Thursday, September 25, 2008

Brother Can You Spare a Dime?

Make that around $100 with inflation

Timing is everything. A few weeks ago the Feds decide Lehman Brothers could go ahead and fail. Then Merrill Lynch gets bought out by Bank of America. Then AGI almost goes under a few days later and the Feds save it. And then they decide a few days later to spend trillions of dollars (you don’t really think it’s ‘only’ going to cost the taxpayers $700 billion, do you?) to ‘save’ every financial company.

The 24,000 that lost their jobs at Lehman Brothers have to be thinking “what about us?”. If the company had only hung on for one more week they would have been covered by Uncle Sugar’s proposed bailout plan (still not passed at this writing - so there is hope that we won’t get screwed over and have our tax dollars wasted again).

Who did Lehman tick off in DC? Did they not payoff, I mean make campaign contributions, to the right senators and congressmen? Did their lobbyists wine, dine and bribe the wrong folks inside the beltway? Did they go to the salad bar illegally? Wear stripes with plaids? Try and cross breed dogs and cats?

Whatever went wrong you got to feel bad for the regular employee’s who worked there and their families. This is not the time to be an unemployed financial sector worker, especially in NY. Besides Lehman dropping 24k workers on the job market, all the other big companies have been shedding employees faster than Paris Hilton and Lindsay Lohan shed clothes.

Let's assume for a minute that it really will only cost $700 billion to bail out these companies...sorry I'm back...I was laughing so hard while typing that...I wet myself and had to change my jeans...

Just how much money is $700,000,000,000? I don’t know about you but once you get to a million I have a hard time getting a handle on how much a billion is, let alone 700 billion.

$700 billion is about what the U.S. has spent on the Iraq war so far.
$700 billion is more than the total annual budget of the Pentagon.
$700 billion is a stack of $100 bills 475 miles high.
$700 billion is enough money to buy 8,235,294,117 pairs of my running shoes.
$700 billion is $100 for every person on earth.
$700 billion represents $2,300 for every man, woman and child in the United States. guess I should just mail the Feds a check for $29,900 right away.

Does bailing out companies make the remaining companies more responsible? (that would be a rhetorical question) or like our children, does always bailing them out make have a devil-may-care attitude and not worry about the consequences of their actions?

And what about us regular Joe's, do we pay attention to the health of the banks where we keep our money? Or do we not even worry about it because the accounts are FDIC insured?

5 comments:

Anonymous said...

Hi, Rob --

I hear you. I resent the fact that Bob and I have been behaving more or less responsibly, and through no fault of our own our 401K has been flushed down the toilet and we're looking to being on the hook for more taxes (or something).

And I can't think where the government plans to get $700 billion. Raise taxes? Borrow it?

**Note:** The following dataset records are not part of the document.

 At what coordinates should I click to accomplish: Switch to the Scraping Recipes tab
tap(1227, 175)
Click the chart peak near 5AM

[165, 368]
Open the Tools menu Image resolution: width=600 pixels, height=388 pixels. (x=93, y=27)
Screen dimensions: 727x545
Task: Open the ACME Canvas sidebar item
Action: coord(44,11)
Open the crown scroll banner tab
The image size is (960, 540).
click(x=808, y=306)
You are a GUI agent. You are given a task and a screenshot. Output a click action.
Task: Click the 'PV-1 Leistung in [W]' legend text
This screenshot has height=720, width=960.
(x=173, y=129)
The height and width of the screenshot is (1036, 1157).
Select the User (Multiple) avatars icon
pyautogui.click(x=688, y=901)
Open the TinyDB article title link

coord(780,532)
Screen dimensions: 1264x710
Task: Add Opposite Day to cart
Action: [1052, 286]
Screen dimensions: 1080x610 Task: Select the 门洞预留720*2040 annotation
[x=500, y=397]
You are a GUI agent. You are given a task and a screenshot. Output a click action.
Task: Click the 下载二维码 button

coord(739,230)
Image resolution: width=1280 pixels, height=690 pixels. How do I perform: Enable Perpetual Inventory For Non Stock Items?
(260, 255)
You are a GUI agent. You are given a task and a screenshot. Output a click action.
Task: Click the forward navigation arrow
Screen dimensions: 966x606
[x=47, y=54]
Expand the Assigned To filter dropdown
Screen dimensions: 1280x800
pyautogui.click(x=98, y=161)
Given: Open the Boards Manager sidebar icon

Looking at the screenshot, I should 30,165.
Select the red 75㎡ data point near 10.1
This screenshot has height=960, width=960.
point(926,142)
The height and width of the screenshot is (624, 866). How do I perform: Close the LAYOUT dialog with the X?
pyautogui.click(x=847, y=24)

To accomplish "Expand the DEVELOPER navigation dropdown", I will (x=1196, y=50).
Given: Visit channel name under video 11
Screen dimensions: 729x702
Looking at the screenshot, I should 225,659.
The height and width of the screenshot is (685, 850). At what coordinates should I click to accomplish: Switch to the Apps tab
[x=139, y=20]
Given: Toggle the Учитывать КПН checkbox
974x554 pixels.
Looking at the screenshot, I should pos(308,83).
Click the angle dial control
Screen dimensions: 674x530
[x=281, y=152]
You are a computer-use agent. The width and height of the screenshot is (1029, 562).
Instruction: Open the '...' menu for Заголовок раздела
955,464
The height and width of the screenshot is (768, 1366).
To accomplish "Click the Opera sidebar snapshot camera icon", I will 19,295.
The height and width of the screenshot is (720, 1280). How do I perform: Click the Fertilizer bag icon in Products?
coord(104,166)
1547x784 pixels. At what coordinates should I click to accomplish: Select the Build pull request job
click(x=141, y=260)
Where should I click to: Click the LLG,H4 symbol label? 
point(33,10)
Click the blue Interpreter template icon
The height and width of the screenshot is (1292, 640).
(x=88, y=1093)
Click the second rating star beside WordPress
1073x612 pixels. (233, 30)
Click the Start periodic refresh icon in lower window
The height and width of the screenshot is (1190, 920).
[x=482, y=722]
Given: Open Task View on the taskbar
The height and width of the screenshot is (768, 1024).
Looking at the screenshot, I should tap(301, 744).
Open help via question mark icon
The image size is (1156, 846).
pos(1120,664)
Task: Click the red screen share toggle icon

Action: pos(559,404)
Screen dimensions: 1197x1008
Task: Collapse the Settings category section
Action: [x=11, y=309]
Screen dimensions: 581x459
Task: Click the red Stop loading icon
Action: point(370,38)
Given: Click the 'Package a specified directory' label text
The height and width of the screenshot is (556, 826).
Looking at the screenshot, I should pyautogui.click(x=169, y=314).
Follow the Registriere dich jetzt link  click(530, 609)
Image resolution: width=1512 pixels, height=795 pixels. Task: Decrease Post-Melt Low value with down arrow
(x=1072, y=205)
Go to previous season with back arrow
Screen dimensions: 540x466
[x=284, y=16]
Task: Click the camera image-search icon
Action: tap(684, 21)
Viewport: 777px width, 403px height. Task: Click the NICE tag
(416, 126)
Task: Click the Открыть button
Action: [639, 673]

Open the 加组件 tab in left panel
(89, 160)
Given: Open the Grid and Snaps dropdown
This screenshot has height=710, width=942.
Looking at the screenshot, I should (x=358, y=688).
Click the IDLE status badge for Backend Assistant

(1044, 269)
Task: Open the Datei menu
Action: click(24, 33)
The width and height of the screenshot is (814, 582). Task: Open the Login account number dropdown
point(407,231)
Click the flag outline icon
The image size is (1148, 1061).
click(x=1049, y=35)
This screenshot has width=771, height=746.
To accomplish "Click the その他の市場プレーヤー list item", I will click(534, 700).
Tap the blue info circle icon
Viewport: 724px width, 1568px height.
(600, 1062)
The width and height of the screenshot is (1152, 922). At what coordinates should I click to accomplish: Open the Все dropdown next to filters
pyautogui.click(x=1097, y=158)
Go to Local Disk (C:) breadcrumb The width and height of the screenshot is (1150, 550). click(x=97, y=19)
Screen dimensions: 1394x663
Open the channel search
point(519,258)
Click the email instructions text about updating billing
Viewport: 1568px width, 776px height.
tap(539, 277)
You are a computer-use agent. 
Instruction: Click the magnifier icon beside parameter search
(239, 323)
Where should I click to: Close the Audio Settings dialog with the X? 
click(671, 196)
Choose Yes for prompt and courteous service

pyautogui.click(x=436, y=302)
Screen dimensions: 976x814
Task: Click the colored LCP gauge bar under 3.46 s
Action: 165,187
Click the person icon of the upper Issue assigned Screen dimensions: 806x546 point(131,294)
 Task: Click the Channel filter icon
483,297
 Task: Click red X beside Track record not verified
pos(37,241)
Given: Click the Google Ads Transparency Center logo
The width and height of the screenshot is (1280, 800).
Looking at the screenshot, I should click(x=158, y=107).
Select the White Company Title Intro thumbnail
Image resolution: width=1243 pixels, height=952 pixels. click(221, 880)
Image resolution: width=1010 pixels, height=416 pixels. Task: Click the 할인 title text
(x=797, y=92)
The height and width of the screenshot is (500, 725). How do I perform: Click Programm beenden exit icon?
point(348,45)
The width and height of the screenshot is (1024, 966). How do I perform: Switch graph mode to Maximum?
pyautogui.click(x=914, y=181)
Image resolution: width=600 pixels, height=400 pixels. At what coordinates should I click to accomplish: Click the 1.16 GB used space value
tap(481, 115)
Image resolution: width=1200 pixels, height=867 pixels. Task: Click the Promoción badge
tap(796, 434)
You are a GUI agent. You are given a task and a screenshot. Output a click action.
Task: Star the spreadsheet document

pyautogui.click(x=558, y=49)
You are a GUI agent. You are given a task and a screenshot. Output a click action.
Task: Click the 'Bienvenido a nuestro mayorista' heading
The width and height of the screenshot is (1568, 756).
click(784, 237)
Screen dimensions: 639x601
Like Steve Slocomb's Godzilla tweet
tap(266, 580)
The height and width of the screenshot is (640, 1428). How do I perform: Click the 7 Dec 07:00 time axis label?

Print it?

Here's the thing, though: I don't know anything about the financial world. But I've noticed, watching various news shows and reading the paper, that every single financial reporter, every person from the field of finance who is interviewed, is saying that some kind of bailout must happen -- and soon -- or else the economy will tank. No hedging, no waffling, no nothing -- they've been very definite about it. The problem is apparently that credit is drying up completely.

So, I don't know. But that carries a certain amount of weight for me.

Kristi said...

I blame the bulk of this problem on people who spend beyond their means. Of course financial institutions want to loan money to irresponsible consumers. They make more money that way....or at least they were until people buried themselves so deep. Of course greedy CEO's deserve some blame too. It's just another example of how unfair things can be. Even though we have always been financially responsible. We have to lose a crap load of money because other people are irresponsible. Guess I should have bought everything I wanted too.

Worst of all I found my darling boys laughing directly at the tv during Bush's speech last night. Bush was talking about politicians always standing up in times of crisis blah blah blah... My boys aren't even three yet and they are already jadded.

Anonymous said...

But I'm thinking this isn't a long term fix.

I don't get the impression that anyone thinks it's a long term fix -- just an emergency stop gap to give us time to figure out what a long term fix should look like.

Rob said...

man I don't want to see the price tag of the Long Term Fix

Kristi said...

I don't want to see that bill either Rob. It will be a doozy!